Advocates for the victims of a sex abuse scandal that has
rocked the church for nearly two decades applauded the move as
being long overdue but said it had to be applied broadly.
Two documents issued by the pope back practices that have
been in place in some countries, particularly the United States,
such as reporting suspicion of sex abuse to civil authorities
where required by law.
The documents, which put the practices into universal Church
law, also forbid imposing an obligation of silence on those who
report sex abuse or allege they have been a victim.
"This is an epochal decision," Archbishop Charles Scicluna
of Malta and the Vatican's most experienced sex abuse
investigator, told Vatican Radio.
The lifting of "pontifical secrecy" in sex abuse
investigations was a key demand by Church leaders, including
Scicluna and German Cardinal Reinhard Marx, at a summit on
sexual abuse held at the Vatican in February.
They argued that secrecy in cases of sexual abuse of minors
was outdated and some Church officials were hiding behind it
instead of cooperating with authorities.
LOWER LEVEL OF CONFIDENTIALITY
The new rules effectively strip internal Church proceedings,
evidence and tribunal decisions of the secrecy protection they
previously enjoyed.
This, victims groups have said, will allow for more
transparency and sharing of information with authorities while
keeping a lower level of confidentiality similar to civil legal
structures.
Marie Collins, who was abused by a priest in her native
Ireland as a girl and resigned in frustration from a papal
commission on abuse because of what she saw as Vatican
resistance, Tweeted that the changes were "Excellent news ... at
last a real and positive change."
Anne Barrett-Doyle, co-director of the U.S. based abuse
documentation group BishopAccountability.org, said the pope had
taken "an overdue and desperately needed step" but that its
impact will be determined by how broadly it is applied.
Scicluna said the new provisions open up ways to
communicate with victims and cooperate with the state.
"Certain jurisdictions would have easily quoted the
pontifical secret ... to say that they could not, and that they
were not, authorized to share information with either state
authorities or the victims," Scicluna said.
"Now that impediment, we might call it that way, has been
lifted, and the pontifical secret is no more an excuse," he
said.
One of the documents also raises to 18 or under from 14 or
under the age that pictures of individuals can be considered
child pornography "for purposes of sexual gratification, by
whatever means or using whatever technology".
Last year, a Vatican court sentenced a Catholic priest to
five years in jail for possessing child pornography while he was
based in the United States as a diplomat.

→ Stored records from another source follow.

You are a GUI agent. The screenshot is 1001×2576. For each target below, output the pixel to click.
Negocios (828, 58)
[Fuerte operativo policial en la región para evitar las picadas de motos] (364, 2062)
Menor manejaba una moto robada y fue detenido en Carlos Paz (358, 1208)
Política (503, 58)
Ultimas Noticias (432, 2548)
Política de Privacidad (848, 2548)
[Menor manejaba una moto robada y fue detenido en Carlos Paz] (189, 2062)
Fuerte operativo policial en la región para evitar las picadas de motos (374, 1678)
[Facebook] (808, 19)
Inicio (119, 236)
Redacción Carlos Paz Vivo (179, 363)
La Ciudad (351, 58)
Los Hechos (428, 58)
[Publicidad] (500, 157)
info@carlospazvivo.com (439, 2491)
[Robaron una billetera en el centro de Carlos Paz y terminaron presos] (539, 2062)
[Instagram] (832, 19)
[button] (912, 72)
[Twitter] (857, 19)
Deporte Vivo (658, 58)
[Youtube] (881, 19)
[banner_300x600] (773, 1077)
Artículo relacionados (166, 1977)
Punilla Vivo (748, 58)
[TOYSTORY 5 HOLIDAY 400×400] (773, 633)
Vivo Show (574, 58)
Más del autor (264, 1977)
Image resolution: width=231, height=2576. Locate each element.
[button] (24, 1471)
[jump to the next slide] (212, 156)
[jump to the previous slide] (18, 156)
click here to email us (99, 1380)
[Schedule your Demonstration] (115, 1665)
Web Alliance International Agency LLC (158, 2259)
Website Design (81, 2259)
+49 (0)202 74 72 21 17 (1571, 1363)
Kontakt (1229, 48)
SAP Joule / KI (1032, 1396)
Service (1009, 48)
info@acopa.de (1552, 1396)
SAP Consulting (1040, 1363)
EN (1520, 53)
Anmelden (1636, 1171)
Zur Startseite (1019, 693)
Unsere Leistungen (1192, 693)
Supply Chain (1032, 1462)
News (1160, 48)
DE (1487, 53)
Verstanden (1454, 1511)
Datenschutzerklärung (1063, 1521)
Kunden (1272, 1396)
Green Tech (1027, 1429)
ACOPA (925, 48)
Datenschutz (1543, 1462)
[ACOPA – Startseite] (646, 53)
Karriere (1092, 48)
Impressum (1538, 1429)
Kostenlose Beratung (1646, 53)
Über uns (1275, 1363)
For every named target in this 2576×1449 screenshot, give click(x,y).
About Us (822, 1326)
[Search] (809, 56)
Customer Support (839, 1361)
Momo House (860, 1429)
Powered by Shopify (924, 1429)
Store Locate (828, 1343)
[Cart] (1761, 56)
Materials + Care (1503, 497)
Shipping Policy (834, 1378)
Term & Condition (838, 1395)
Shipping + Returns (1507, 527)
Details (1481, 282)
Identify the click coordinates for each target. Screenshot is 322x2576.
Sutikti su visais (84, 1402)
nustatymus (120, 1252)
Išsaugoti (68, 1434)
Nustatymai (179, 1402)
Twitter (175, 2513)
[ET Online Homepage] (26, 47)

On Tuesday, the pope accepted the resignation of Archbishop
Luigi Ventura, the Holy See's ambassador to France, who has been
accused of sexual molestation.
The Catholic Church has been hit by scandal involving the
sexual abuse of children by priests around the world in the past
20 years. Francis has vowed zero tolerance for offenders but
victims of abuse want him to do more and make bishops who
allegedly covered up the abuse accountable.